Henny terdiam. Dia shock mendengar keterangan Hargus.

"Kau sekarang percaya padaku?" tanya Hargus. Ia ingin mengetahui sejauh mana dan sedalam apa yang di rasakan perempuan itu kini.

Henny menganggukkan kepalanya, tapi lalu menggelengkannya. Ia memegangi kepalanya dengan kedua tangannya.

"Entahlah … aku pusing," gumamnya.

"Maaf. Sudah, jangan dipaksa memahami semuanya sekarang. Tak usah terlalu dipikirkan juga. Itu masa lalu. Hanya saja, aku datang untuk menjagamu. Karena begitu yang selalu kamu inginkan dariku dulu …" ucap Hargus.
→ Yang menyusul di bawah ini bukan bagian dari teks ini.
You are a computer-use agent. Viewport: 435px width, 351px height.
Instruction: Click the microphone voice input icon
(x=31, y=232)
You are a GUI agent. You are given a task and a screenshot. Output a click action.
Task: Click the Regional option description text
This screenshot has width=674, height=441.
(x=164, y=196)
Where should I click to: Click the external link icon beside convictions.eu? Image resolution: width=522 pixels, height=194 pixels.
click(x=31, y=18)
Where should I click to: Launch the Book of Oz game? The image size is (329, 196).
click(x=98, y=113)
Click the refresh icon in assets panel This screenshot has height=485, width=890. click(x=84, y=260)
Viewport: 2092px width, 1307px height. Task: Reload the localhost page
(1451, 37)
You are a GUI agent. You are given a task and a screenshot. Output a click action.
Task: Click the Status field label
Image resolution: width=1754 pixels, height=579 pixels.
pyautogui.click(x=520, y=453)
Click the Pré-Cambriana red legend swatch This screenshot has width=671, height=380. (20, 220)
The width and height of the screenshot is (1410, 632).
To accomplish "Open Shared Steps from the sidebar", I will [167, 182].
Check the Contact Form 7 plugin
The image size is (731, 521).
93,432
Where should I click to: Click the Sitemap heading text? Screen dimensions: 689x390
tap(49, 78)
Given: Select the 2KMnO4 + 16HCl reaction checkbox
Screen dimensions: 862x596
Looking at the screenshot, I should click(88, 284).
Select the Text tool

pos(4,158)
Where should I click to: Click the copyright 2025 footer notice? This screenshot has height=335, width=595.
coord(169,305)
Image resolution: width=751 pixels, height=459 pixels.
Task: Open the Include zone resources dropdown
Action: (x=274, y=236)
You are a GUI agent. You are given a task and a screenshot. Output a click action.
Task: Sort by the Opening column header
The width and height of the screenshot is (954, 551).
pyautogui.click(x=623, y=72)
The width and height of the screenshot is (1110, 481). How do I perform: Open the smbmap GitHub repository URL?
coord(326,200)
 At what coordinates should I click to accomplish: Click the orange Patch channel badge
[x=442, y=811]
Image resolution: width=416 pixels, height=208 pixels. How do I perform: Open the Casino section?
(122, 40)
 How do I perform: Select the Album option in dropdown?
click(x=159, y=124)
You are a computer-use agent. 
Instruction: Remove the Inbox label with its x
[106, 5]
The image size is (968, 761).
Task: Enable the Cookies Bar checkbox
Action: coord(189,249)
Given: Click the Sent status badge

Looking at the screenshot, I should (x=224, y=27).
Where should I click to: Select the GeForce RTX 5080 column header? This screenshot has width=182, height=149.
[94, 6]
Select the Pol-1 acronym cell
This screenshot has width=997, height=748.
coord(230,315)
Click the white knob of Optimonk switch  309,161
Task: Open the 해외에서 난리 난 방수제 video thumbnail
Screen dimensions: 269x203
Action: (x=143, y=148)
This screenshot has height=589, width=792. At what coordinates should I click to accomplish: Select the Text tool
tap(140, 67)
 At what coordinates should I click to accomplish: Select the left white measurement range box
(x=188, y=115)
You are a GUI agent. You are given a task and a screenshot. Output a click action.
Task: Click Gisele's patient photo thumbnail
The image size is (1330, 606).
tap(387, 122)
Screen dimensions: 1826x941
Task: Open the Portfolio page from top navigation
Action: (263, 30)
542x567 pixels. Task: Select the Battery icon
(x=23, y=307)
Henny menganggukkan kepalanya. "Rumahku sudah kelihatan di depan itu," tunjuk Henny.

"Aku tahu, biar aku parkirkan dulu mobil ini," ucap Hargus.

"Lalu kamu bagaimana? Masih mau pulang dan mengejar angkutan umum jam segini?" tanya Henny.

"Ehm, mau bagaimana lagi? Rumahku yang sekarang berbeda denganmu," ujar Hargus.

"Aku mengerti, harusnya aku tadi yang mengantarmu pulang, sebaliknya malah aku memintamu mengantarku ke sini," ucap Henny sambil melepas sabuk kendaraannya.

"Ya, nggak apa-apa. Gampang nanti aku cari cara untuk pulang," ucap Hargus ringan.

"Bagaimana kalau menginap di rumahku saja?" tanya Henny dengan senyuman aneh.

Hargus bengong. "Bu Boss … apa aku tak salah dengar?"